A sua escuridão nunca foi um problema. Os seus demônios jamais me assustaram. Você sabe disso.
Desde o começo, eu enxergava algo que quase ninguém parecia notar. Por trás de todas as máscaras que você vestia, existia um menino cansado, escondido entre cicatrizes que o tempo nunca conseguiu apagar. E, por mais que você tentasse convencer o mundo de que já não precisava de ninguém, os seus olhos sempre contavam uma história diferente.
Talvez esse tenha sido o nosso maior conflito.
Você nunca teve medo de mim. Teve medo do que acontecia quando eu estava por perto.
Porque eu atravessava as suas sombras sem me perder nelas. Caminhava pelos cômodos escuros da sua alma como quem procura uma janela esquecida, até encontrar um feixe de luz que nem você acreditava que ainda existisse.
Ela revela aquilo que a escuridão passou anos escondendo.
Cada vez que eu tocava uma das suas feridas, você era obrigado a lembrar que ainda existia um coração vivo sob tantas cicatrizes. E um coração que volta a sentir também volta a sangrar.
Então você fez o que sempre fez para sobreviver.
Feriu antes de ser ferido.
Como um animal acuado que confunde carinho com perigo, cravou as unhas em quem apenas tentava se aproximar. Acreditou que, se me machucasse o suficiente, eu iria embora. Que, se me afastasse antes, nunca correria o risco de ser abandonado depois.
Mas eu já conhecia a verdade.
Sabia que os seus silêncios nunca foram ausência. Eram pedidos de socorro pronunciados numa língua que quase ninguém aprendia a entender.
Sabia que a sua frieza não era falta de amor. Era medo.
Medo de entregar o coração para alguém e, mais uma vez, vê-lo partir.
E, mesmo sabendo de tudo isso, eu fiquei.
Não porque acreditasse que poderia salvá-lo. Ninguém salva alguém que ainda não acredita merecer ser salvo.
Eu fiquei porque amar você nunca significou lutar contra os seus demônios. Significou sentar ao lado deles sem desviar os olhos, esperando o dia em que você percebesse que eles nunca foram mais fortes do que a luz que ainda existia dentro de você.
Mas foi justamente isso que o assustou.
Você esperava rejeição. Esperava julgamento. Esperava que eu desistisse quando encontrasse as partes quebradas da sua alma.
Em vez disso, eu permaneci.
E talvez não exista nada mais assustador para alguém acostumado ao abandono do que descobrir que alguém escolheu ficar.
Porque permanecer exige coragem.
E ser amado exige uma coragem ainda maior.
No fundo, você nunca acreditou que pudesse ser amado sem precisar esconder as próprias cicatrizes.
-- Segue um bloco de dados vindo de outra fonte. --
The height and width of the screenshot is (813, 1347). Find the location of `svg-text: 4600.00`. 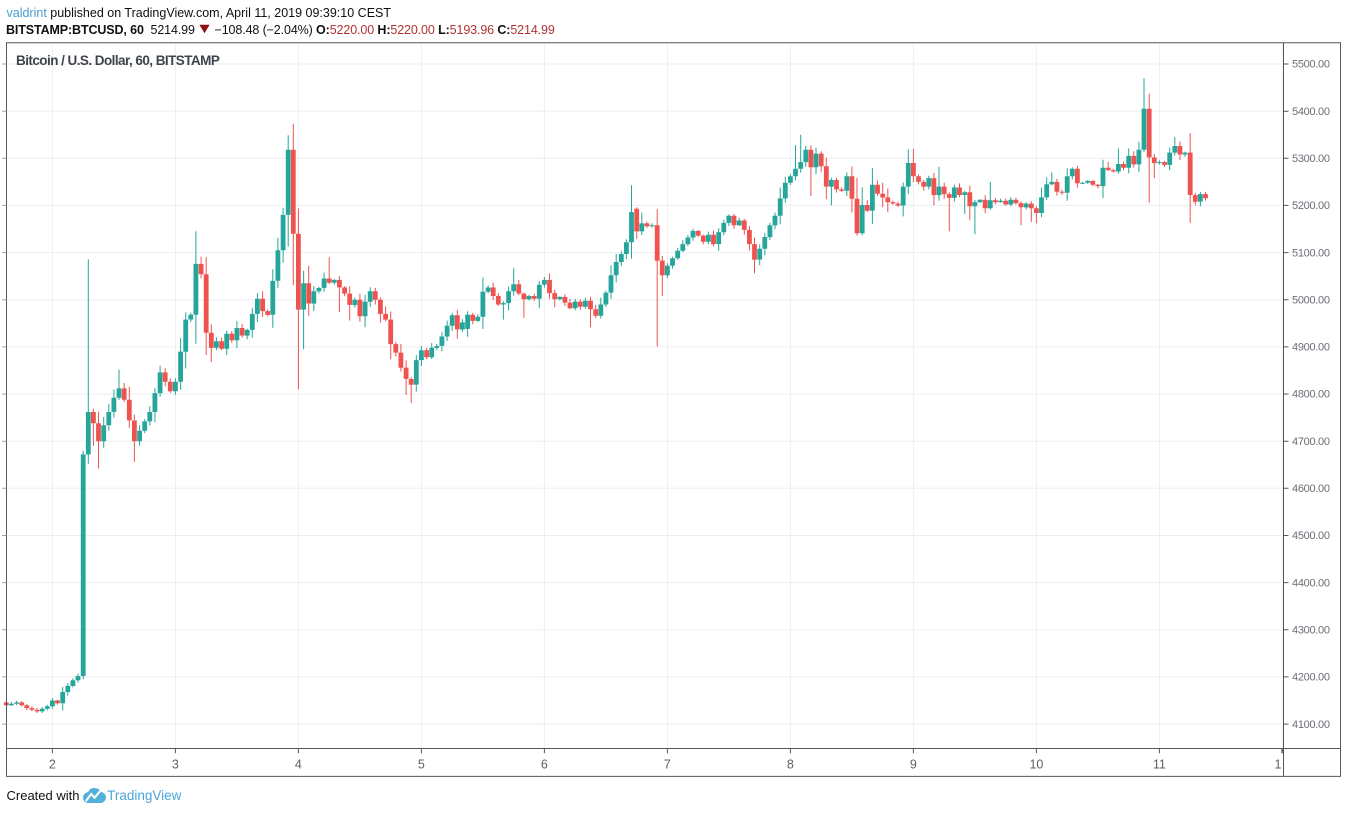

svg-text: 4600.00 is located at coordinates (1311, 489).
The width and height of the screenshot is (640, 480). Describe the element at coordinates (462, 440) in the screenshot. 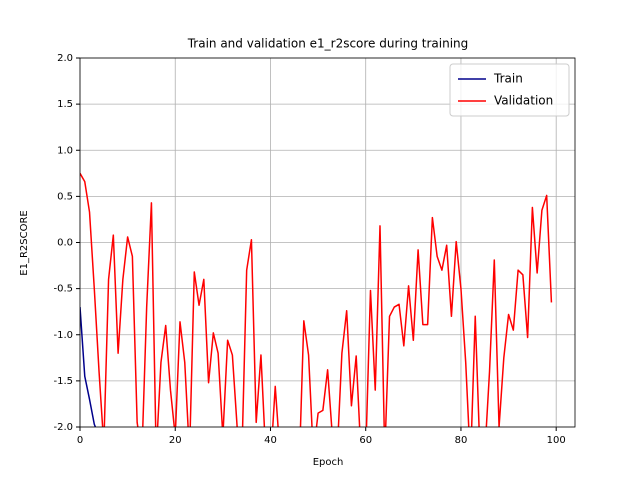

I see `x-tick-label: 80` at that location.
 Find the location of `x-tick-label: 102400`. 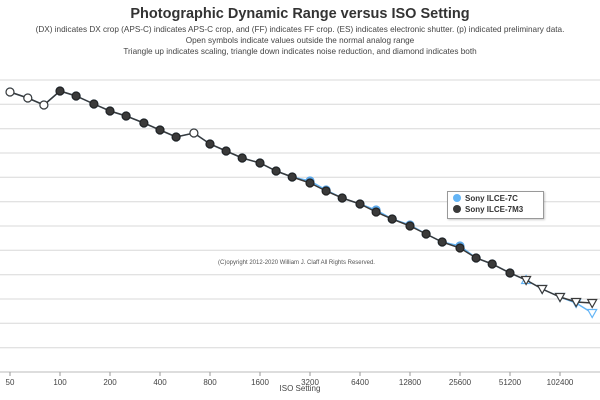

x-tick-label: 102400 is located at coordinates (560, 382).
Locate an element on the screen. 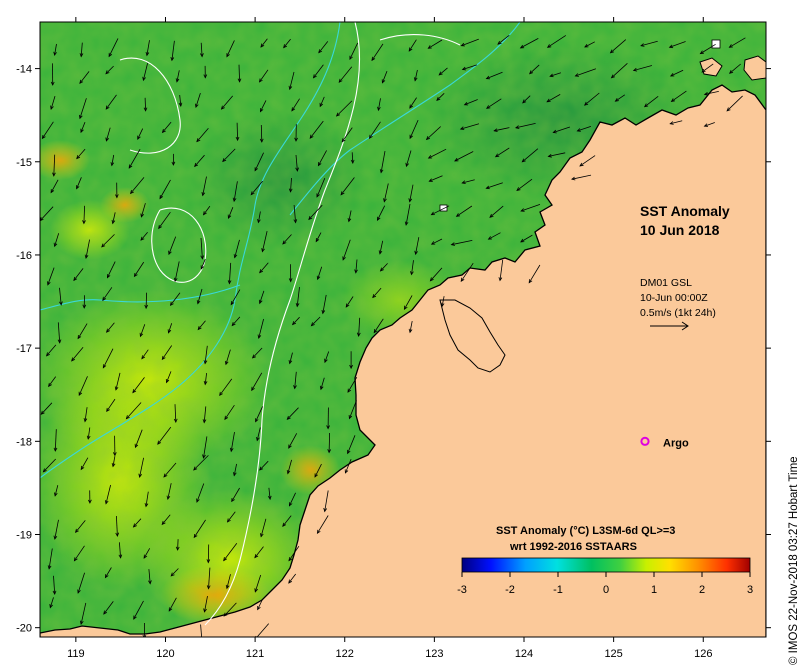 This screenshot has height=672, width=809. argo-dot is located at coordinates (645, 441).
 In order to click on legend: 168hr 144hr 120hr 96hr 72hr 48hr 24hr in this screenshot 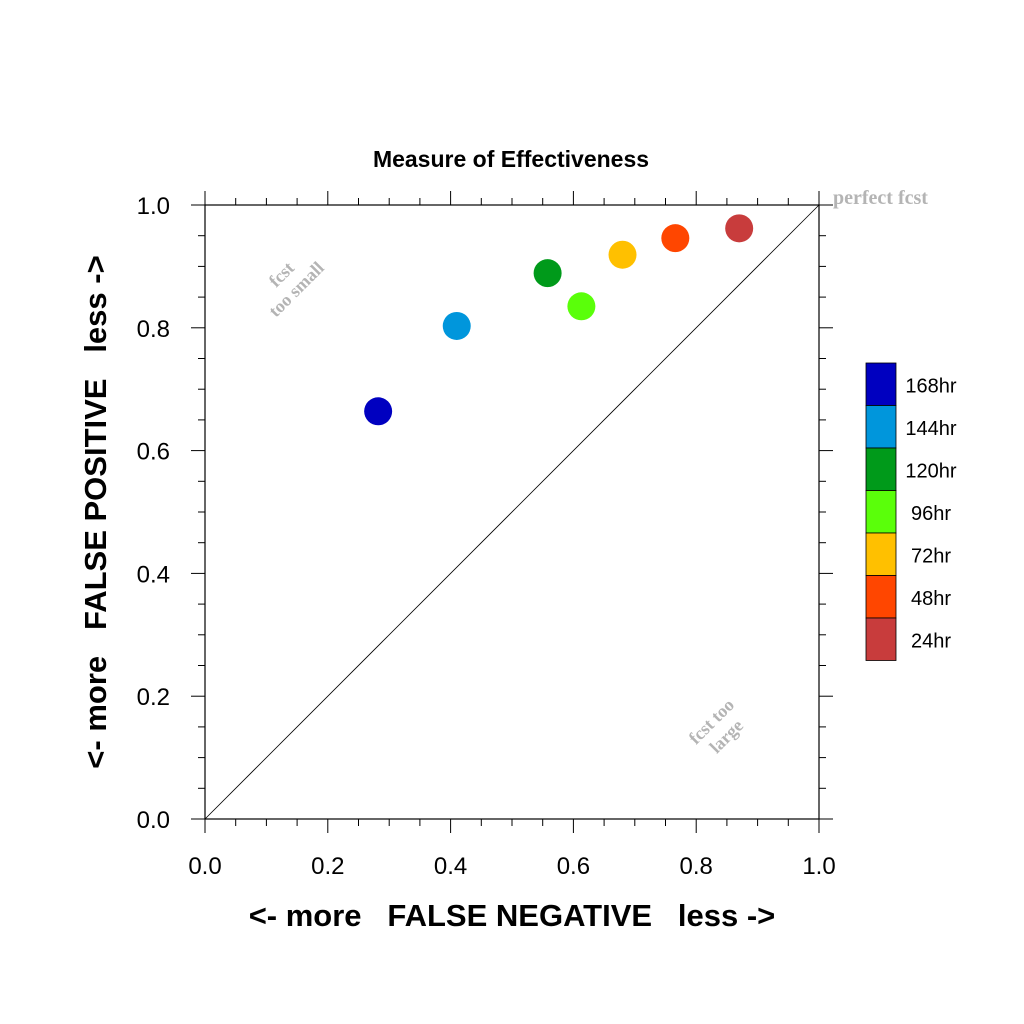, I will do `click(911, 512)`.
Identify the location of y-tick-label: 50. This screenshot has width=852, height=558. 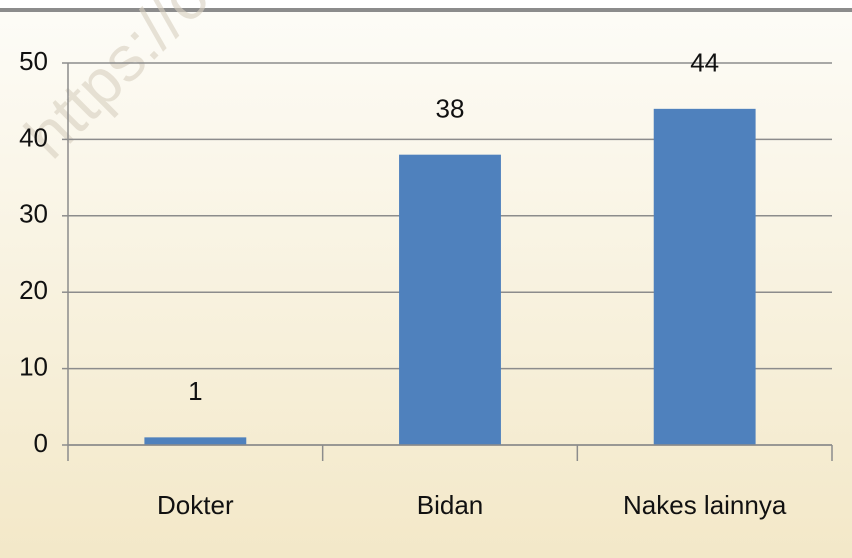
(34, 61).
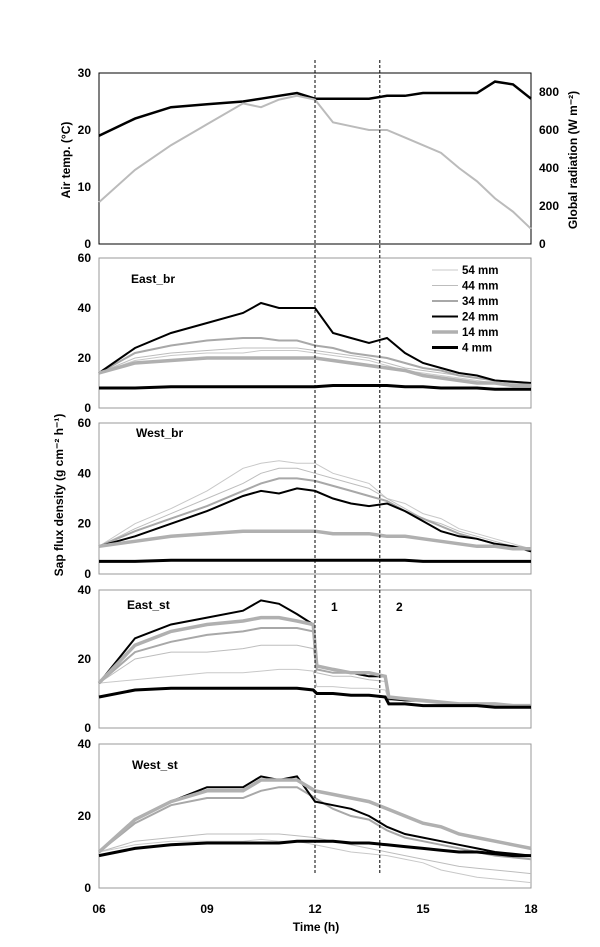 This screenshot has height=947, width=600. I want to click on legend-label-44mm: 44 mm, so click(480, 287).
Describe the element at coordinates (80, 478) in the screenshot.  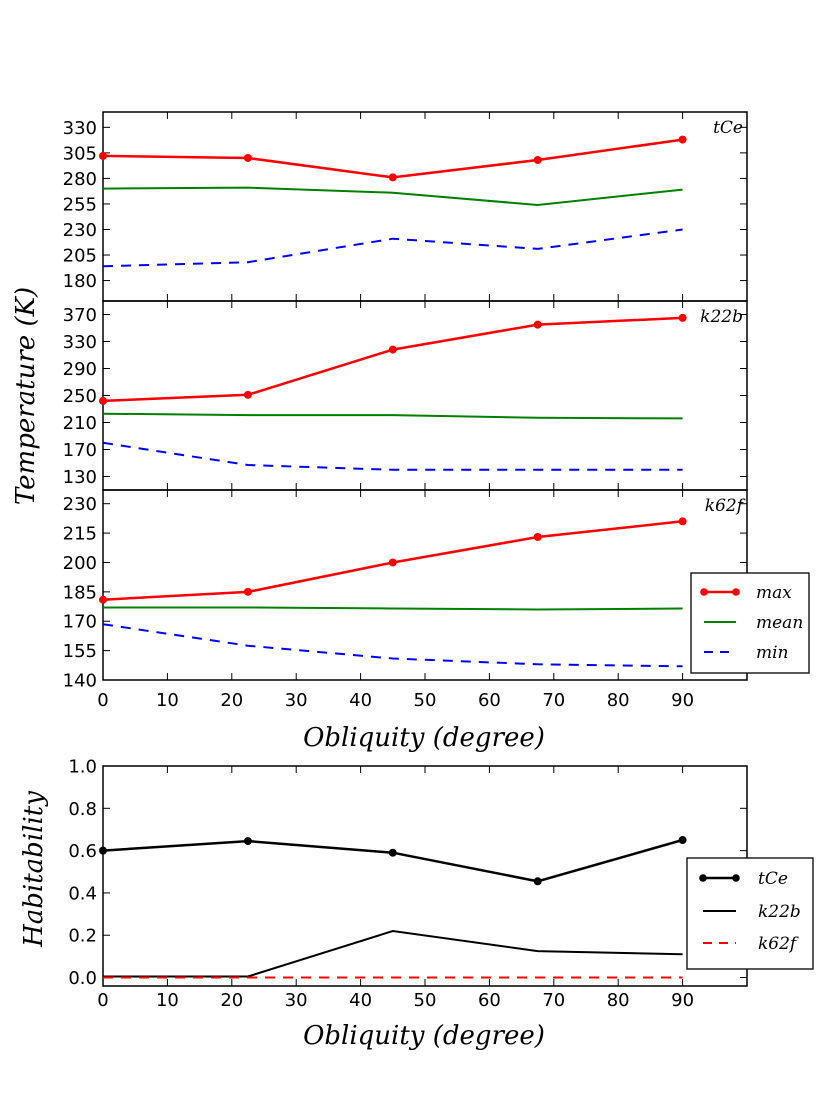
I see `y-tick-label: 130` at that location.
Passou tanto tempo convivendo com a escuridão que ela deixou de ser apenas um lugar. Tornou-se a única companhia que conhecia.
Foi por isso que teve medo de mim.
Não porque eu pudesse destruir os seus demônios, mas porque eu os fazia perder espaço.
Porque, quando eu segurava a sua mão, eles já não eram a única voz que você escutava.
Quando eu olhava para você, eles deixavam de ser a única verdade em que acreditava.
E, pouco a pouco, você começava a perceber que nunca foi um monstro.
Foi apenas um menino ferido, tentando sobreviver da única maneira que aprendeu.
Talvez eu nunca tenha sido o amor que você acreditava merecer.
Mas fui, por um instante, o espelho que mostrou a você que ainda existia luz onde só enxergava noite.
E talvez essa tenha sido a parte mais dolorosa da nossa história.
Porque, às vezes, não é a escuridão que nos prende.
É o medo de descobrir que sempre existiu um caminho de volta para a luz.